++++ THE DATA

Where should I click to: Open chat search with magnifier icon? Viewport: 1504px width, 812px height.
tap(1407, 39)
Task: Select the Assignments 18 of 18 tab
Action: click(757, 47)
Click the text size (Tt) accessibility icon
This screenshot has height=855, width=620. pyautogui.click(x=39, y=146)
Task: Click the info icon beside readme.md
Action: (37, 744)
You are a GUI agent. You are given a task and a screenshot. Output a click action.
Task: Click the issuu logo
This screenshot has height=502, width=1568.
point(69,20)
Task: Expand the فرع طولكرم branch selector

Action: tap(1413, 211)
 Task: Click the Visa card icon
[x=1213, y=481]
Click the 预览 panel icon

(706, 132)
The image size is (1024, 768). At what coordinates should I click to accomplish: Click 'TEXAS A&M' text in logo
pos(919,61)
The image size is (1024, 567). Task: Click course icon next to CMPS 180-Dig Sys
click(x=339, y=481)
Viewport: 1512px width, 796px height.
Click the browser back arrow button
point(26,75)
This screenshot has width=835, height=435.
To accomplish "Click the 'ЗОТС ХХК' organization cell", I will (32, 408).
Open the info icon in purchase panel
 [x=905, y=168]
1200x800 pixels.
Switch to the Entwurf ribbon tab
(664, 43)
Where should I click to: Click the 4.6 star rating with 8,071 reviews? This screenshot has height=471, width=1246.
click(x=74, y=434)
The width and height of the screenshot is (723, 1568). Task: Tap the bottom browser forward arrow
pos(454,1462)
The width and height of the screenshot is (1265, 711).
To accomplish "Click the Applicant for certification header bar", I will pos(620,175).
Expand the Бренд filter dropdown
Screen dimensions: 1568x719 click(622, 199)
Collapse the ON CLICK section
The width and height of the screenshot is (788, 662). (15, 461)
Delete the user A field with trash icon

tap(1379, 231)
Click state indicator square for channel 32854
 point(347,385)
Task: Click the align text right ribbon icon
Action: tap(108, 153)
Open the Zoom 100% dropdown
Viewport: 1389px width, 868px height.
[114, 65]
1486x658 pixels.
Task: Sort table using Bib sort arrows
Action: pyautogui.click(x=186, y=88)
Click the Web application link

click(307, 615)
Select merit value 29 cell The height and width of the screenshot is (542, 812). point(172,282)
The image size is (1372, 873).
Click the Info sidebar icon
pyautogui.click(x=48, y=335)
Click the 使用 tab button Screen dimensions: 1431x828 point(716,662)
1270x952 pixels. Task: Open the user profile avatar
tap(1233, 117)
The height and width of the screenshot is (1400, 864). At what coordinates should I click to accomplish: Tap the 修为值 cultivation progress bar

++++++++

* [PROBLEM TO SOLVE] Duplicate the lines above verbatim, every one of them.

* [THE OUTPUT]
Where should I click to: Open chat search with magnifier icon? Viewport: 1504px width, 812px height.
tap(1407, 39)
Task: Select the Assignments 18 of 18 tab
Action: click(757, 47)
Click the text size (Tt) accessibility icon
This screenshot has height=855, width=620. pyautogui.click(x=39, y=146)
Task: Click the info icon beside readme.md
Action: (37, 744)
You are a GUI agent. You are given a task and a screenshot. Output a click action.
Task: Click the issuu logo
This screenshot has height=502, width=1568.
point(69,20)
Task: Expand the فرع طولكرم branch selector

Action: tap(1413, 211)
 Task: Click the Visa card icon
[x=1213, y=481]
Click the 预览 panel icon

(706, 132)
The image size is (1024, 768). At what coordinates should I click to accomplish: Click 'TEXAS A&M' text in logo
pos(919,61)
The image size is (1024, 567). Task: Click course icon next to CMPS 180-Dig Sys
click(x=339, y=481)
Viewport: 1512px width, 796px height.
Click the browser back arrow button
point(26,75)
This screenshot has width=835, height=435.
To accomplish "Click the 'ЗОТС ХХК' organization cell", I will (32, 408).
Open the info icon in purchase panel
 [x=905, y=168]
1200x800 pixels.
Switch to the Entwurf ribbon tab
(664, 43)
Where should I click to: Click the 4.6 star rating with 8,071 reviews? This screenshot has height=471, width=1246.
click(x=74, y=434)
The width and height of the screenshot is (723, 1568). Task: Tap the bottom browser forward arrow
pos(454,1462)
The width and height of the screenshot is (1265, 711).
To accomplish "Click the Applicant for certification header bar", I will pos(620,175).
Expand the Бренд filter dropdown
Screen dimensions: 1568x719 click(622, 199)
Collapse the ON CLICK section
The width and height of the screenshot is (788, 662). (15, 461)
Delete the user A field with trash icon

tap(1379, 231)
Click state indicator square for channel 32854
 point(347,385)
Task: Click the align text right ribbon icon
Action: tap(108, 153)
Open the Zoom 100% dropdown
Viewport: 1389px width, 868px height.
[114, 65]
1486x658 pixels.
Task: Sort table using Bib sort arrows
Action: pyautogui.click(x=186, y=88)
Click the Web application link

click(307, 615)
Select merit value 29 cell The height and width of the screenshot is (542, 812). point(172,282)
The image size is (1372, 873).
Click the Info sidebar icon
pyautogui.click(x=48, y=335)
Click the 使用 tab button Screen dimensions: 1431x828 point(716,662)
1270x952 pixels. Task: Open the user profile avatar
tap(1233, 117)
The height and width of the screenshot is (1400, 864). At what coordinates should I click to accomplish: Tap the 修为值 cultivation progress bar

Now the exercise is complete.